Über diese grauenvolle Basis, die an und für sich eher kadaverhaft als menschenähnlich roch, legte Grenouille nun eine Schicht von ölig-frischen Düften: Pfefferminz, Lavendel, Terpentin, Limone, Eukalyptus, die er durch ein Bouquet von feinen Blütenölen wie Geranium, Rose, Orangenblüte und Jasmin zugleich zügelte und angenehm kaschierte. Nach weiterer Verdünnung mit Alkohol und etwas Essig war von dem Fundament, auf dem die ganze Mischung ruhte, nichts Ekelhaftes mehr zu riechen. Der latente Gestank hatte sich durch die frischen Ingredienzen bis ins Unmerkliche verloren, das Ekelhafte war vom Duft der Blumen geschönt, ja beinahe interessant geworden, und, sonderbar, von Verwesung war nichts mehr zu riechen, nicht das geringste mehr. Es schien im Gegenteil ein heftiger beschwingter Duft von Leben von dem Parfum auszugehen.

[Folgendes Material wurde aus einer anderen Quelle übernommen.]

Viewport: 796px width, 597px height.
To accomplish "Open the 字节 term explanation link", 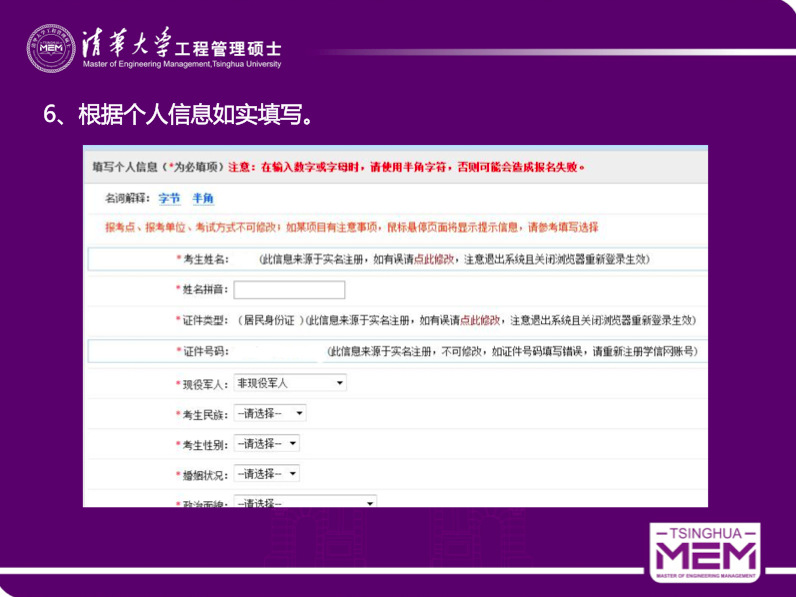I will click(x=169, y=199).
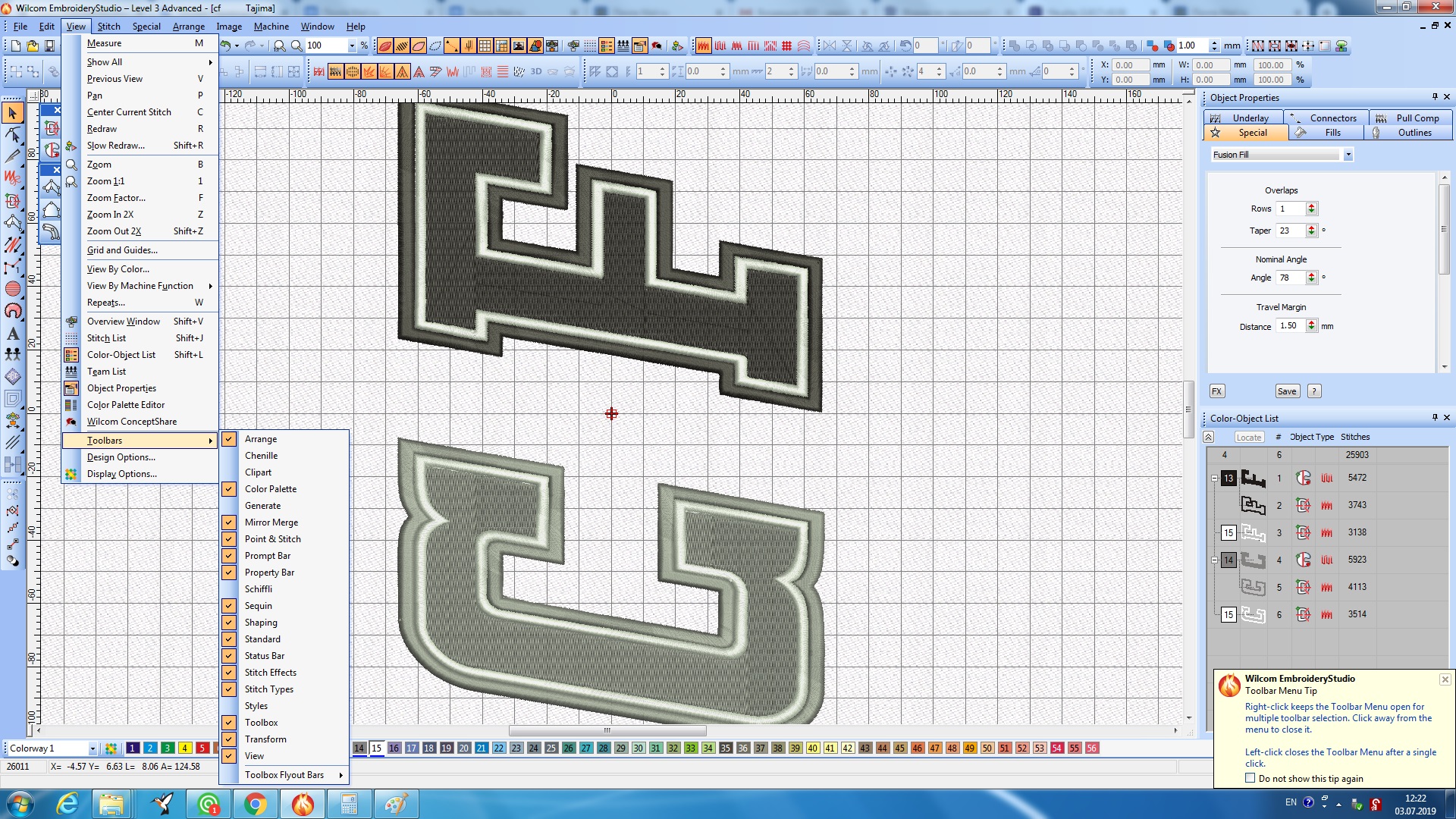The image size is (1456, 819).
Task: Click the Angle value input field
Action: (x=1289, y=278)
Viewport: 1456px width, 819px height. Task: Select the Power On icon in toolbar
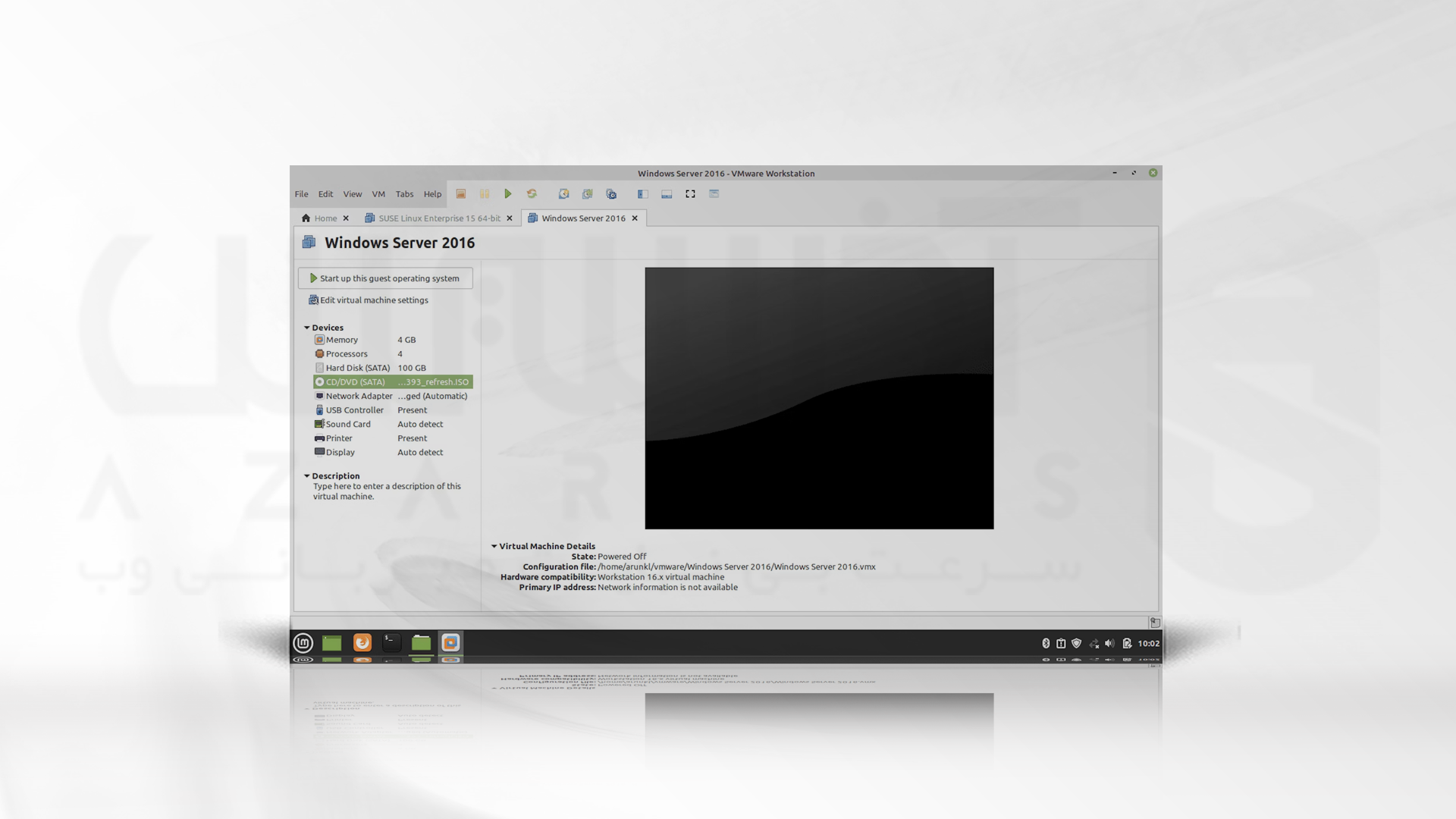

Grenouille füllte es auf zwei Flakons, die er verstöpselte und zu sich steckte. Dann wusch er die Flaschen, Mörser, Trichter und Löffel sorgfältig mit Wasser, rieb sie mit Bittermandelöl ab, um alle geruchlichen Spuren zu verwischen, und nahm eine zweite Mischflasche. In ihr komponierte er rasch ein anderes Parfum, eine Art Kopie des ersten, das ebenfalls aus frischen und aus blumigen Elementen bestand, bei dem jedoch die Basis nichts mehr von dem Hexensud enthielt, sondern ganz konventionell etwas Moschus, Amber, ein klein wenig Zibet und Öl von Zedernholz. Für sich genommen roch es völlig anders als das erste flacher, unbescholtener, unvirulenter - denn es fehlte ihm die Komponente des imitierten Menschendufts. Doch wenn ein gewöhnlicher Mensch es applizierte und es sich mit seinem eigenen Geruch vermählte, so würde es von dem, das Grenouille ausschließlich für sich geschaffen hatte, nicht mehr zu unterscheiden sein.

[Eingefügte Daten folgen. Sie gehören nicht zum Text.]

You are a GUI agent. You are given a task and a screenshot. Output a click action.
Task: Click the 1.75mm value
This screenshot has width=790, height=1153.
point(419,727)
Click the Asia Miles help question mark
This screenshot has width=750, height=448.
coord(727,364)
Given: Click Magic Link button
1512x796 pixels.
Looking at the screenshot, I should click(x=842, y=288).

Nachdem er auch das zweite Parfum auf Flakons gefüllt hatte, zog er sich nackt aus und besprengte seine Kleider mit jenem ersten. Dann betupfte er sich selbst damit unter den Achseln, zwischen den Zehen, am Geschlecht, auf der Brust, an Hals, Ohren und Haaren, zog sich wieder an und verließ die Werkstatt.